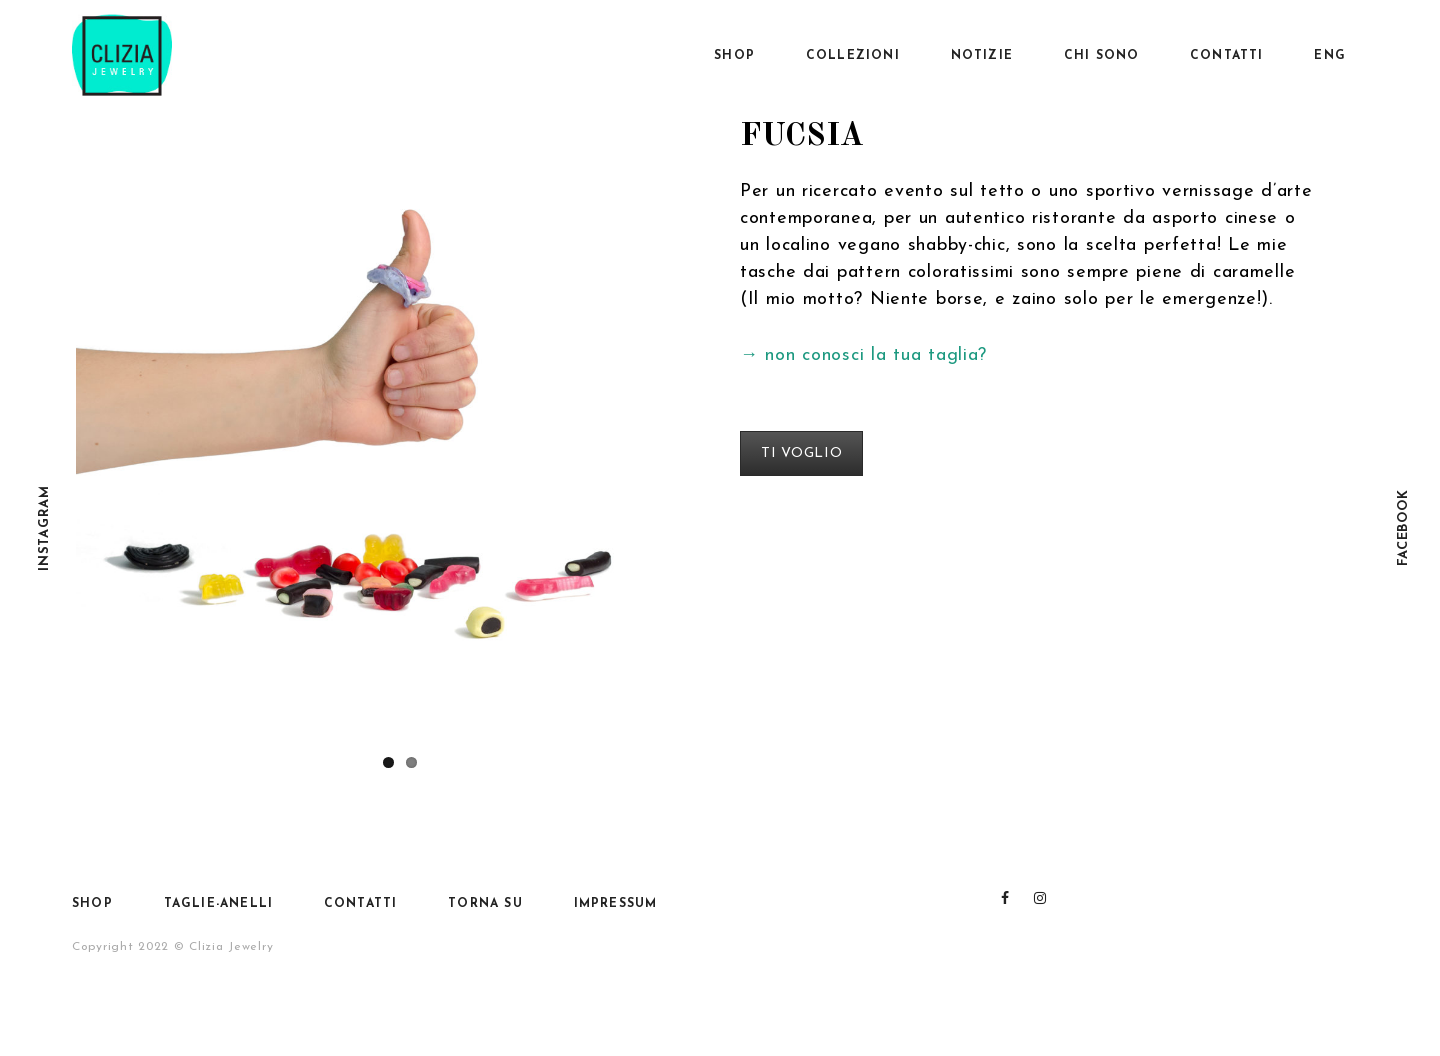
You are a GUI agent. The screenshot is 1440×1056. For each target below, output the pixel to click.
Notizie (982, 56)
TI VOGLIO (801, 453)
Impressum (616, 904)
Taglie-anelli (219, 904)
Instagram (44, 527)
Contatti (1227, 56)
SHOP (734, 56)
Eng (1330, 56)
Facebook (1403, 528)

####################

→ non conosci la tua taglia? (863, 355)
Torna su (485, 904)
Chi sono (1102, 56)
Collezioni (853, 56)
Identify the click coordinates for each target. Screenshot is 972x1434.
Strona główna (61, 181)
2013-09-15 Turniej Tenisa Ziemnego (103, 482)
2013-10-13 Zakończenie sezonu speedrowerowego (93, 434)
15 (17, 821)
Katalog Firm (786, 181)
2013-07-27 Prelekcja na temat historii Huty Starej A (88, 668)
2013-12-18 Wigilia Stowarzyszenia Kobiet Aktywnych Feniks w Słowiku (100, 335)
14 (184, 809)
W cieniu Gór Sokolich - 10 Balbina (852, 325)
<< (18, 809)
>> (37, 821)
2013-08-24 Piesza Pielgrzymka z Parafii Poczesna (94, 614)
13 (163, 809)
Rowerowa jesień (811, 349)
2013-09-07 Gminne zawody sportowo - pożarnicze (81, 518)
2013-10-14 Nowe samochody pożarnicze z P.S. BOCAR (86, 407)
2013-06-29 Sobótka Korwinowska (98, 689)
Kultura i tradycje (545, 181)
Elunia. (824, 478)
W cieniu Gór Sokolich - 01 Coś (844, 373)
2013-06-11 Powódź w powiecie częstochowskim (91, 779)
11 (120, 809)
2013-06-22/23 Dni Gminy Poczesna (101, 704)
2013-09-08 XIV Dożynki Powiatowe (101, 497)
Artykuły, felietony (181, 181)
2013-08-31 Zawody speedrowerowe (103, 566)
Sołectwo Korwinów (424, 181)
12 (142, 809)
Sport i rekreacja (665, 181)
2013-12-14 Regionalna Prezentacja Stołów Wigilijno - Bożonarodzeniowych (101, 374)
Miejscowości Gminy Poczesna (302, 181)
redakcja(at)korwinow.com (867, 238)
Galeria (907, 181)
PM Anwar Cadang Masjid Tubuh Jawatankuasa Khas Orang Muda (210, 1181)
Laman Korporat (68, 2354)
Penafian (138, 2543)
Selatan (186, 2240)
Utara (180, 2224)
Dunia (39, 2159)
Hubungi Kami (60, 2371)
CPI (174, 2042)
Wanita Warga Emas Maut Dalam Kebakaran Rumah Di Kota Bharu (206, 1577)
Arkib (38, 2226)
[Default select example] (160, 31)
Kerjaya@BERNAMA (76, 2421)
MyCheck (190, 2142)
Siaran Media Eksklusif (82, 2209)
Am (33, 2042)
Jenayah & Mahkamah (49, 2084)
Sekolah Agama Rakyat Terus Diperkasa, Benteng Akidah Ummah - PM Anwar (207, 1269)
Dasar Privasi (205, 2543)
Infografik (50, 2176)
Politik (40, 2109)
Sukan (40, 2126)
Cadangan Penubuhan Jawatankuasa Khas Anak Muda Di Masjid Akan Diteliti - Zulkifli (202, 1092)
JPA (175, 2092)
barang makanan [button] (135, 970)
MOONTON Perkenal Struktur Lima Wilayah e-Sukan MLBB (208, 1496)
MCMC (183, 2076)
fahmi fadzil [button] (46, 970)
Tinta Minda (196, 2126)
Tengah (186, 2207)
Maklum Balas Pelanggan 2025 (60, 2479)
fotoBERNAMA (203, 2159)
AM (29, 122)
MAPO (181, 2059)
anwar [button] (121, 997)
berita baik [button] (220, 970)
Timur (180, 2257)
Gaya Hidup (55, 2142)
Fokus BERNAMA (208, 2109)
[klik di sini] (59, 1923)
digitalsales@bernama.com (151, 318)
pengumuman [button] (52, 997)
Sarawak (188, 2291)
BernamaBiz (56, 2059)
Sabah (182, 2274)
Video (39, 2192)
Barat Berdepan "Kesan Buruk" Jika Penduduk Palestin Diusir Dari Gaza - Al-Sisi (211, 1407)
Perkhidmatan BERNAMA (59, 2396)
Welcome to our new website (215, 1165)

####################

Retype the lines from the one containing "Torna su (485, 904)" through the one containing "13 (163, 809)", including both of those lines, without changing a character.

Output for this task
Torna su (485, 904)
Chi sono (1102, 56)
Collezioni (853, 56)
Identify the click coordinates for each target. Screenshot is 972x1434.
Strona główna (61, 181)
2013-09-15 Turniej Tenisa Ziemnego (103, 482)
2013-10-13 Zakończenie sezonu speedrowerowego (93, 434)
15 (17, 821)
Katalog Firm (786, 181)
2013-07-27 Prelekcja na temat historii Huty Starej A (88, 668)
2013-12-18 Wigilia Stowarzyszenia Kobiet Aktywnych Feniks w Słowiku (100, 335)
14 (184, 809)
W cieniu Gór Sokolich - 10 Balbina (852, 325)
<< (18, 809)
>> (37, 821)
2013-08-24 Piesza Pielgrzymka z Parafii Poczesna (94, 614)
13 (163, 809)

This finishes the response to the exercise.